### TASK
Locate every line in the items below that contains the word "should", and copy each of those lines.
== INPUT DATA ==
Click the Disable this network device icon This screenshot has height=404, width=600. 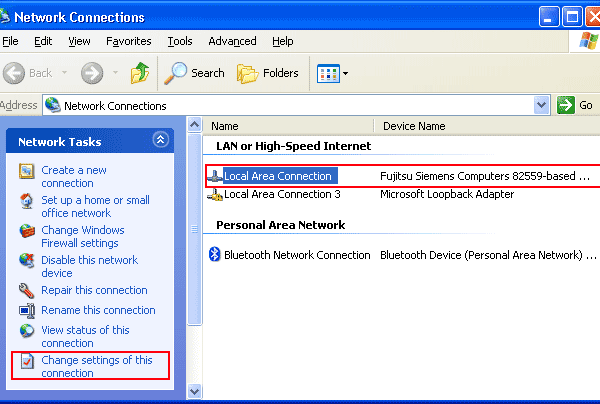coord(27,262)
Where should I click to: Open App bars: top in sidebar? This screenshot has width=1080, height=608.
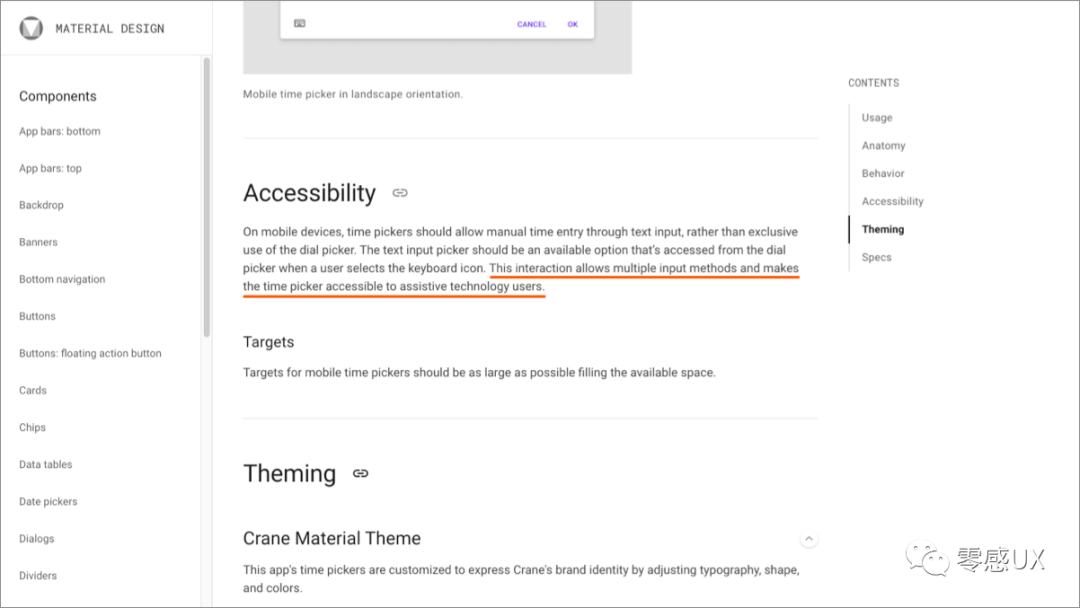click(x=50, y=168)
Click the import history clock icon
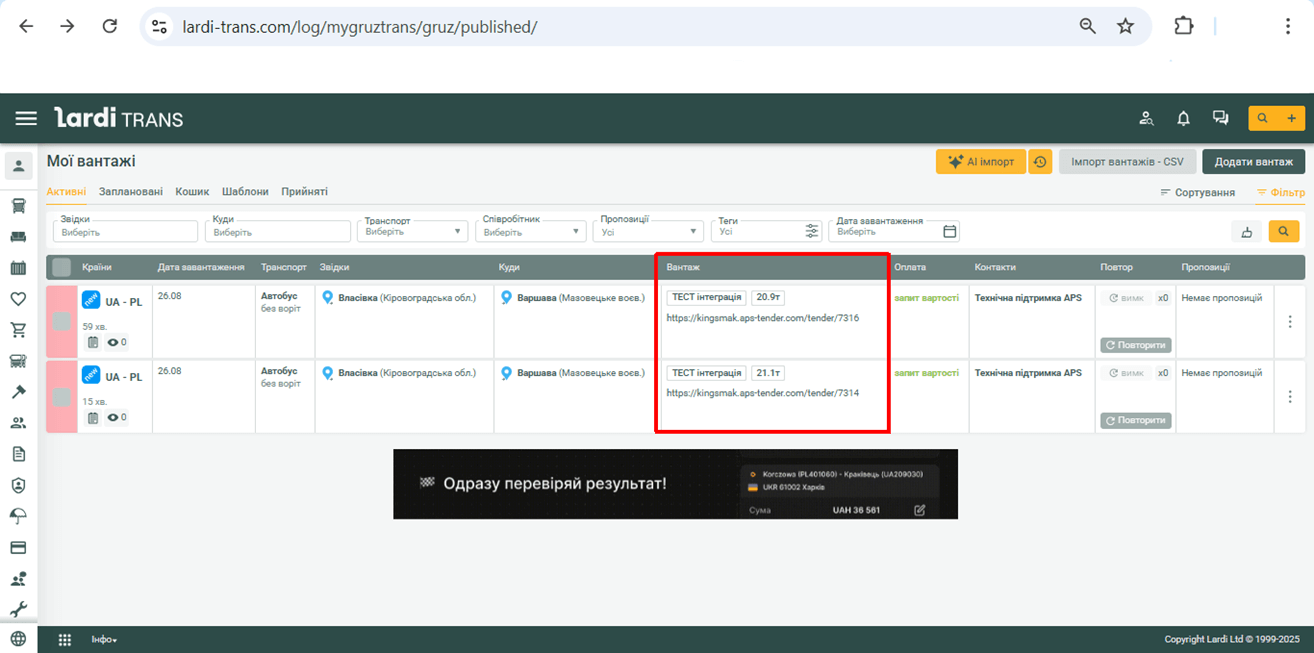This screenshot has height=653, width=1314. click(1040, 162)
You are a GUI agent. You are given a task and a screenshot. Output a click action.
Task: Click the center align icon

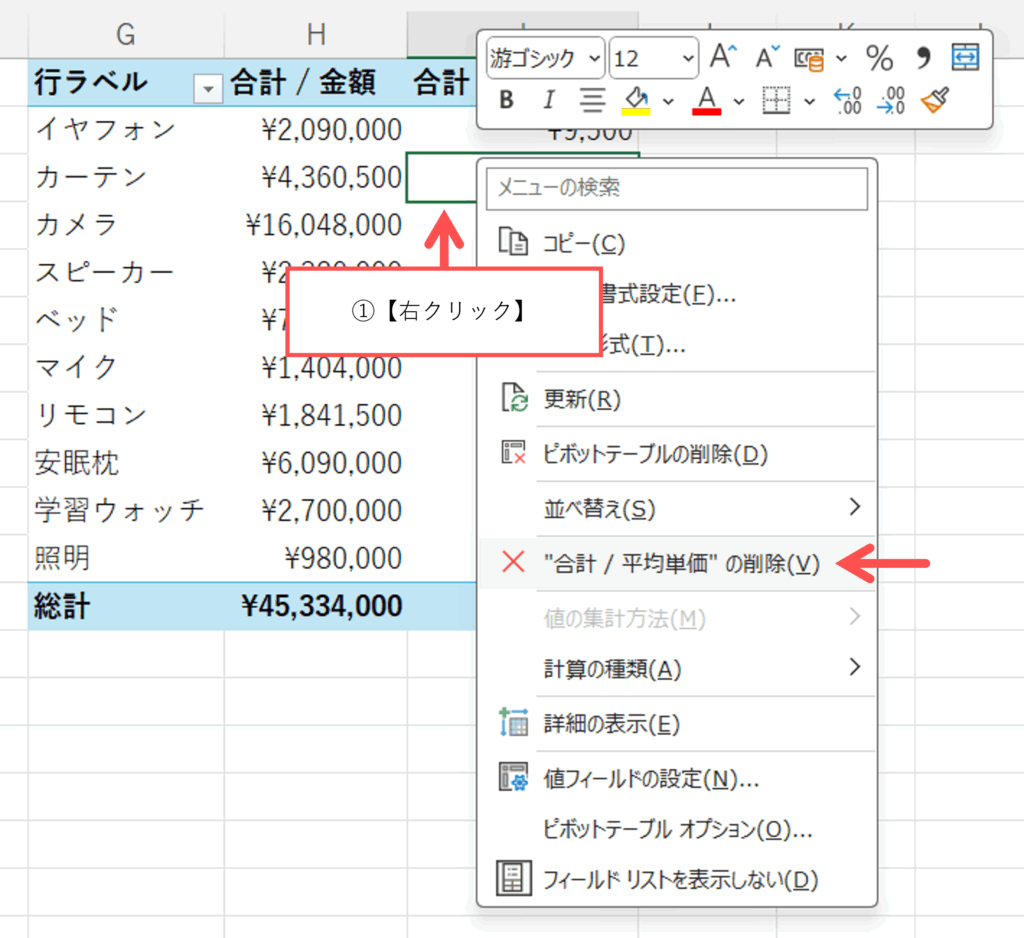point(594,100)
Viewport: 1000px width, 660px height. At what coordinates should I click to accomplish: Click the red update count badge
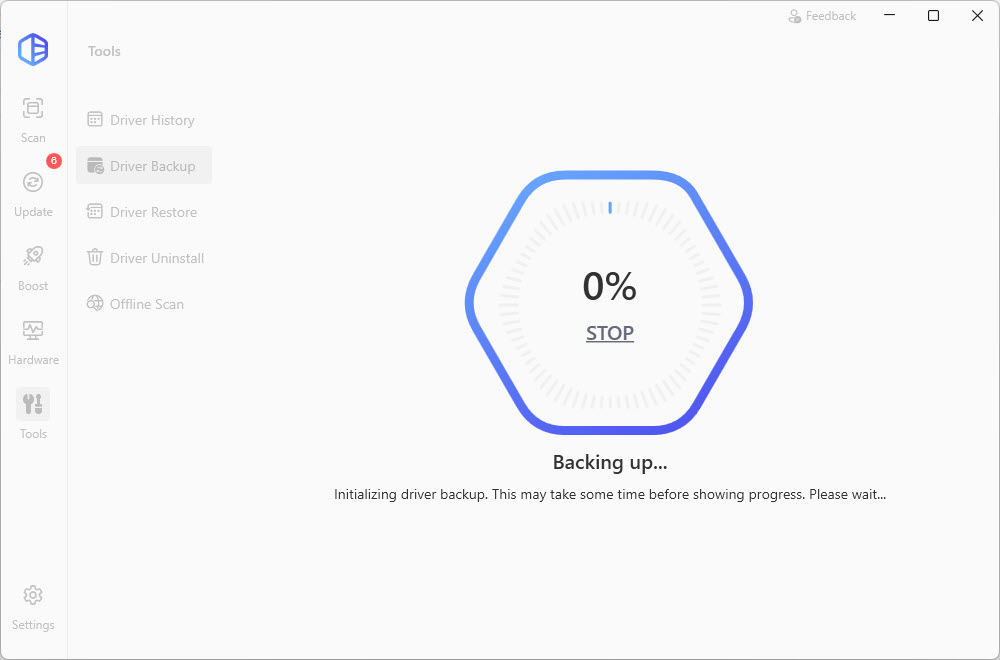point(54,161)
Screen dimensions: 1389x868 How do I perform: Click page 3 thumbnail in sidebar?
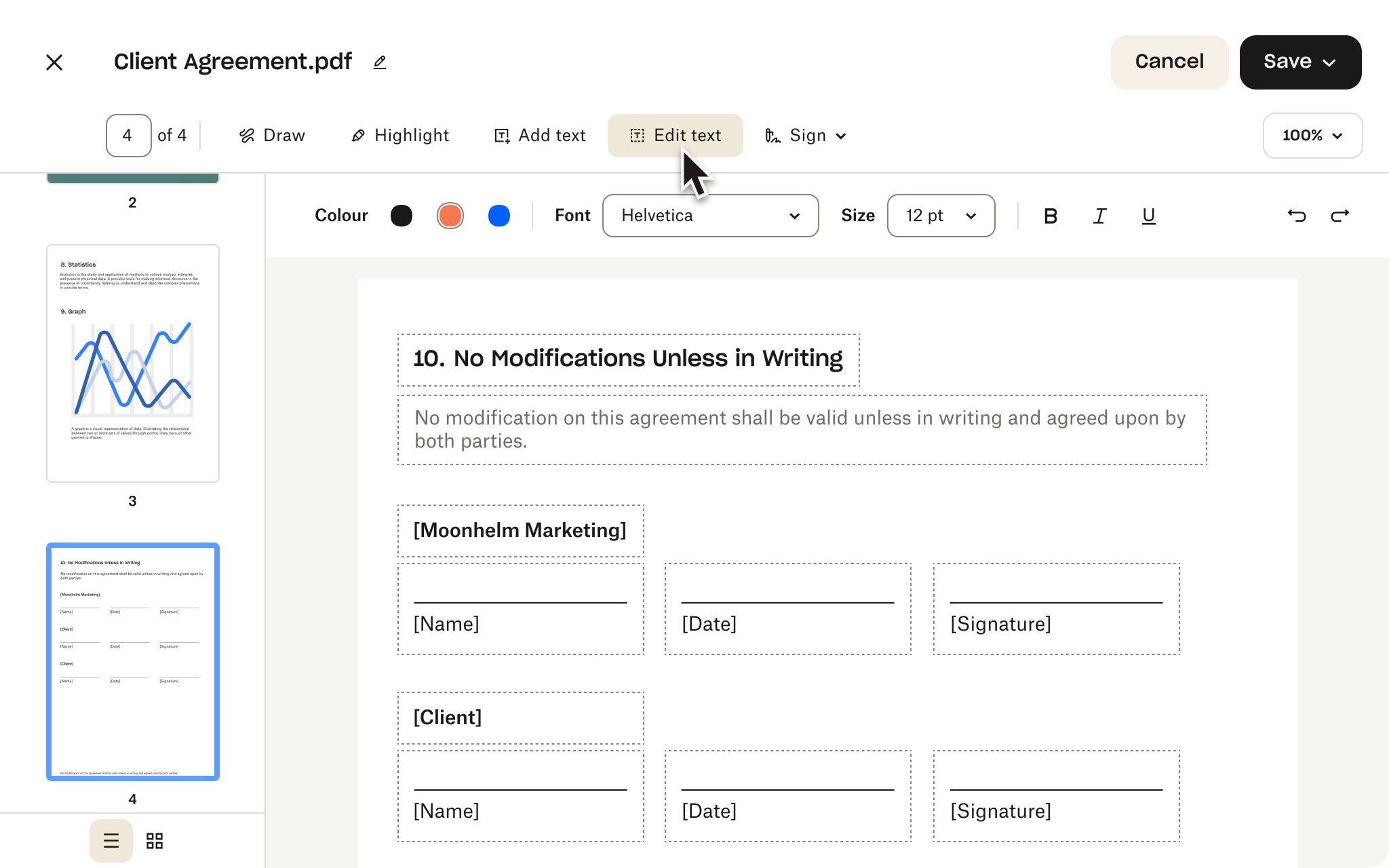pyautogui.click(x=132, y=363)
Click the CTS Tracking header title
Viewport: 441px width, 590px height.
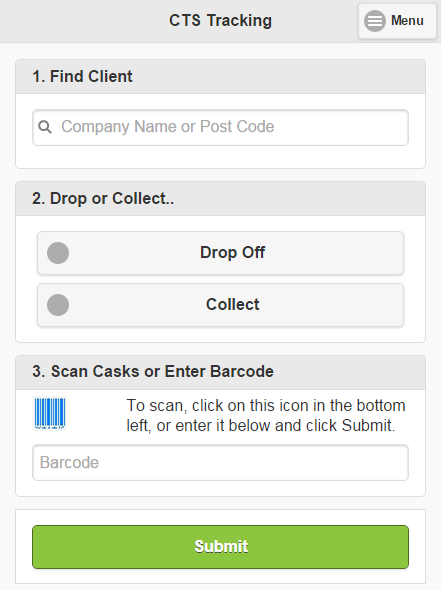[220, 20]
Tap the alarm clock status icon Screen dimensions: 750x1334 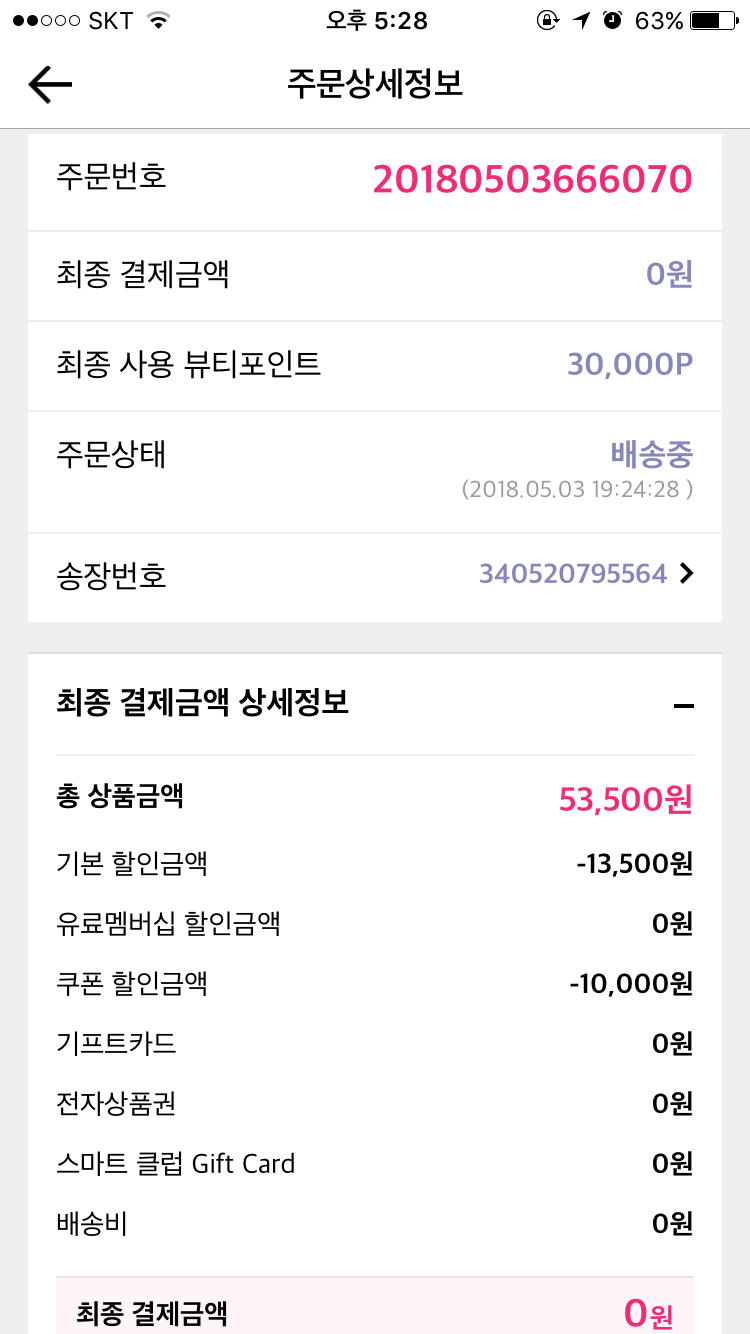click(612, 21)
===
### RESULT
Where should I click to: Open App bars: top in sidebar? This screenshot has width=1080, height=608.
Viewport: 1000px width, 660px height. At what coordinates should I click to accomplish: Click the red update count badge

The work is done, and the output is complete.